Mary knew when she spoke that she was poking a stick at the animal to whom she was married, but she knew also he would say or do nothing in front of her parents. He might when they got home: there might be deeply unpleasant and even painful ramifications there. But the chance to jab him here before her parents was irresistible, and she savored the glee that it gave her.
* * *
And, indeed, he took her that night with anger in his eyes and in his hips, at one point grasping her neck in his hand and choking her for so long that she thought, This is it, this is the end, I am about to meet either the Devil or Jesus Christ. When he was done, he whispered into her ear, “That is familiarity, Mary Deerfield. Become familiar with another man, whether it is that pathetic pup Henry Simmons or that fat pigeon John Eliot, and I will finish thee. Or, better still, I will be sure that the men of the Town House, those bloody magistrates, do it, by slipping a rope around thy neck. Did my fingers there hurt thee? ’Tis nothing compared to the agony of a noose.”

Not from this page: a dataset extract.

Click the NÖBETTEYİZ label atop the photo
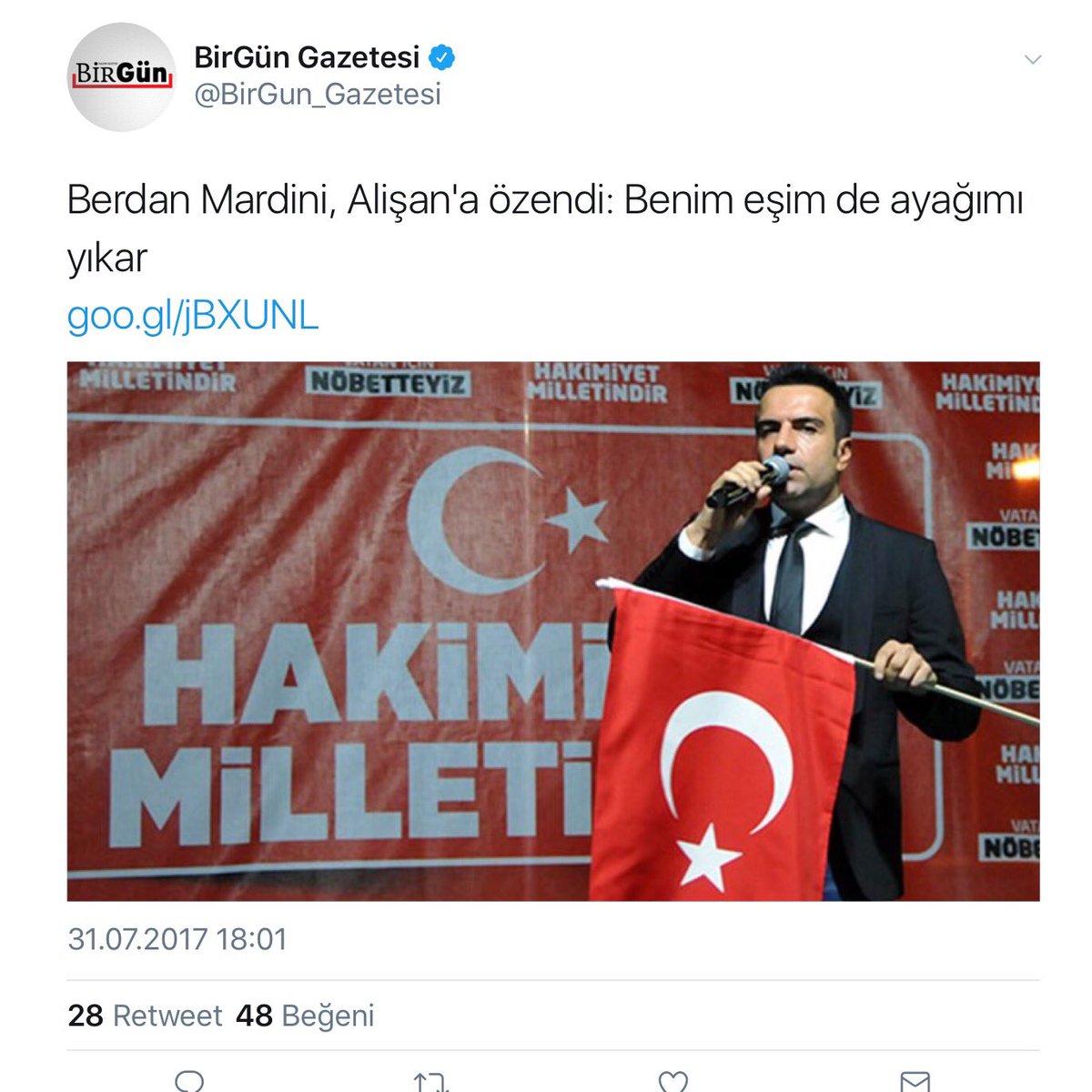 388,382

When he went to the chamber pot in the corner, she rolled away from him. There was a floorboard in the bedroom on her side of the bedstead that gave ever so slightly when she stepped upon it. It creaked. It had begun to warp. When she had had a moment alone earlier that night, she had examined it. One of the iron nails protruded perhaps a quarter of an inch and she was able to pull it free with her forefinger and thumb. Then she lifted the board and saw there was room there to hide a tincture bottle. Now, by the light of the candle on the table, she stared at the tip of that iron nail. Someday soon, when she had her wolfsbane, she would conceal it there. She took comfort in that nail, and wondered if this was what Catholics or Anglicans felt when they hung a cross on a wall in their homes.